Writing Advice #1: Laura Snapes, Pitchfork

Contributing Editor at Pitchfork Laura Snapes gives some top tips for aspiring music writers:

“I’d like to say I got my start after seeing some amazing gig and being hit by the urge to tell the world about it, but the truth is more sedate. As a kid I was a Radio 1 obsessive, and I was particularly into Jo Wiley’s show and her interviews. The idea of being an interviewer (as I thought it was called then) seemed like a dream – what could be a better job than asking musicians you liked about how they made what seemed to me like literal magic? So I started pursuing any opportunity I could to interview bands – a few years later I worked in a small record shop that did instores, so I’d speak to those bands, and got a few opportunities through the local press before starting my own fanzine when I was 16.

It didn’t run for many issues but it gave me great experience, and got me a few work placements, including one at the BBC and later NME.

A decade on, I feel like I’m fobbing young writers off when I tell them there’s no failsafe way to get into music journalism, but I guess that’s one of the great things about it – it’s a form that’s enriched by the wildly different paths that different writers have taken to it.
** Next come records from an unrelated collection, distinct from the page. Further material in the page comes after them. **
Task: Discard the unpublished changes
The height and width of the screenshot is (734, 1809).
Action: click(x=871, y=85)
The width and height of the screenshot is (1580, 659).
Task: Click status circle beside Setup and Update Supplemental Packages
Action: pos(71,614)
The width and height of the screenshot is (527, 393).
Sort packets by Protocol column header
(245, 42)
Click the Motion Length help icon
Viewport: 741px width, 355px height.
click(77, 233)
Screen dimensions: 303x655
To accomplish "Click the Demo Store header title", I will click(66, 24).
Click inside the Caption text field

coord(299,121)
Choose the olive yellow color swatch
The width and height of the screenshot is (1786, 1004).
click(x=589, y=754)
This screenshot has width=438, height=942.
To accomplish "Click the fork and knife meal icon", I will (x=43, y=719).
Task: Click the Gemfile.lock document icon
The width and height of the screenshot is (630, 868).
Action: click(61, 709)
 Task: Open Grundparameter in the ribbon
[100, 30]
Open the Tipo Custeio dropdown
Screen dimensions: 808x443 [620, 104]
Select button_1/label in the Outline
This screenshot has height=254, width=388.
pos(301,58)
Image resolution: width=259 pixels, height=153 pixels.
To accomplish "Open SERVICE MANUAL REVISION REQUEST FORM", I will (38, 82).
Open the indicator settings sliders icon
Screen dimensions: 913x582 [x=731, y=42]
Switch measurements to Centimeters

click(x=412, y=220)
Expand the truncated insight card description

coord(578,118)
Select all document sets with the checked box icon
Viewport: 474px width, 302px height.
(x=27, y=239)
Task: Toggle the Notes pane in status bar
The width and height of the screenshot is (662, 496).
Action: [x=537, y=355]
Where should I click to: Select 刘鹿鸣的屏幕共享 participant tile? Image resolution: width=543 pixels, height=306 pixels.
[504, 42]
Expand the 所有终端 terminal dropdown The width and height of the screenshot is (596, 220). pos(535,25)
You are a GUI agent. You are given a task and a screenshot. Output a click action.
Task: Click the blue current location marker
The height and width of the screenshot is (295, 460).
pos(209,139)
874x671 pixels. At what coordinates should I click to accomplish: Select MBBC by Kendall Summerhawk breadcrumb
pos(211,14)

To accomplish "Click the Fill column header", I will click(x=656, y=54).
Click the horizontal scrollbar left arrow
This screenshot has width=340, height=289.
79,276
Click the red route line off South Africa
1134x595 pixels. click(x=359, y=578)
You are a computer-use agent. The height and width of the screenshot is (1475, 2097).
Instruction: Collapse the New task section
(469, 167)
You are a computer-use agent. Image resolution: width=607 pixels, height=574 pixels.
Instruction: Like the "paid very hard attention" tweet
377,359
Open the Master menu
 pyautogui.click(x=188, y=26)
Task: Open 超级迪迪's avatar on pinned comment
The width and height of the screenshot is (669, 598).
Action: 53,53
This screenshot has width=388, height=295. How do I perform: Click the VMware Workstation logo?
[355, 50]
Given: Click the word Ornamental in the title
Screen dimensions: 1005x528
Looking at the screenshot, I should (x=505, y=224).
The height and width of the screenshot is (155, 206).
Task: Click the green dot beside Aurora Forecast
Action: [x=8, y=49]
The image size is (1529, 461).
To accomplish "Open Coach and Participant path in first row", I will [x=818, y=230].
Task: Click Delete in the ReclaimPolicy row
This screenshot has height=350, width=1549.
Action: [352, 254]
But there are some fundamentals: read widely! Read all kinds of music writing – new, old, web, print, long serious pieces, short funny pieces, and really examine what it is that you like about them, what works about the style, what feels like natural expression to you. The more you read, the more natural forming compelling arguments about music will become. (Also, read things that aren’t about music – enrich your knowledge base and appreciation for different styles.)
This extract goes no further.